COMPITO A:
Rispondi a queste domande sul testo che tratta del debito pubblico:
(i) A quali due coppie di nomi viene attribuita la formula applicata al debito pubblico?
(ii) Quali due esperienze di governo non si sono molto discostate da quella formula?
(iii) Chi viene chiamato il Maestro di Tremonti?

Certo, se si ha del debito pubblico una visione statica e una gestione alquanto passiva, la formula applicata dal duo Ciampi-Prodi o Padoa-Schioppa-Prodi è l’unica possibile, né l’esperienza del Berlusconi I e del Berlusconi II si sono molto discostate da questa sorta di maledizione del debito che avrà molto di biblico, ma ben poco di economico, anche se va detto che qualche tentativo di marcamento e di alleggerimento Tremonti l’ha pure tentata, ma. Come ha detto il suo Maestro Reviglio nell’intervista già citata, commettendo qualche errore e qualche superficialità dettata sia dall’inesperienza che dalle caratteristiche intrinseche del personaggio!

RIGHE ARCHIVIATE:
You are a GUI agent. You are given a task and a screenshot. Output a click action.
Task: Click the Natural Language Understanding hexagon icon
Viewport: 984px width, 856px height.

---

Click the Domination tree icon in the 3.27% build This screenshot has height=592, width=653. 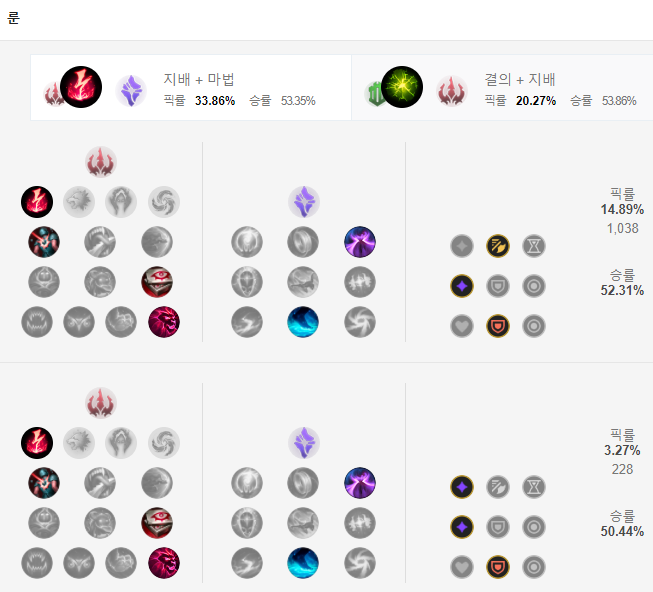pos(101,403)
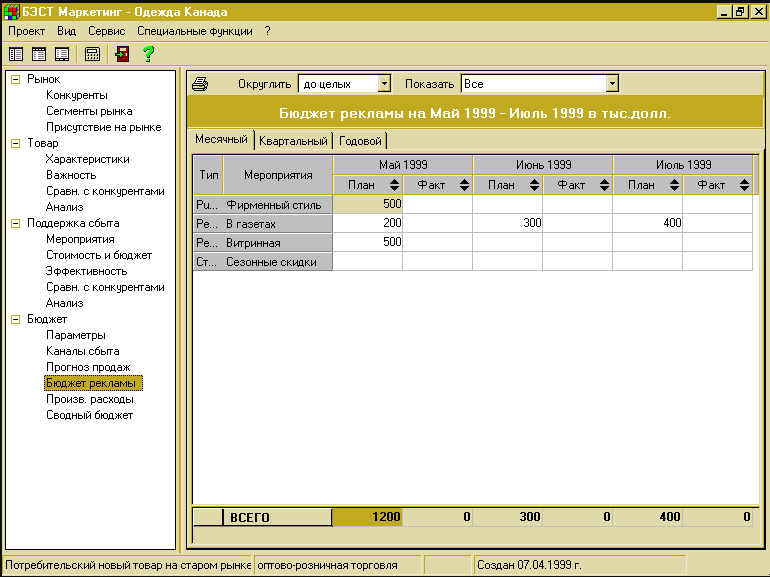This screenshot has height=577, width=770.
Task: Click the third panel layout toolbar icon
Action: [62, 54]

COMPITO B: Tra le righe archiviate, ricopia parola per parola il tratto che va dalla riga che contiene "You are a GUI" fino alla riga che contiene "Viewport: 984px width, 856px height.", entrambe comprese.

RISPOSTA COMPLETA A:
(i) Al duo Ciampi-Prodi e al duo Padoa-Schioppa-Prodi.
(ii) Il Berlusconi I e il Berlusconi II.
(iii) Reviglio.

RISPOSTA COMPLETA B:
You are a GUI agent. You are given a task and a screenshot. Output a click action.
Task: Click the Natural Language Understanding hexagon icon
Viewport: 984px width, 856px height.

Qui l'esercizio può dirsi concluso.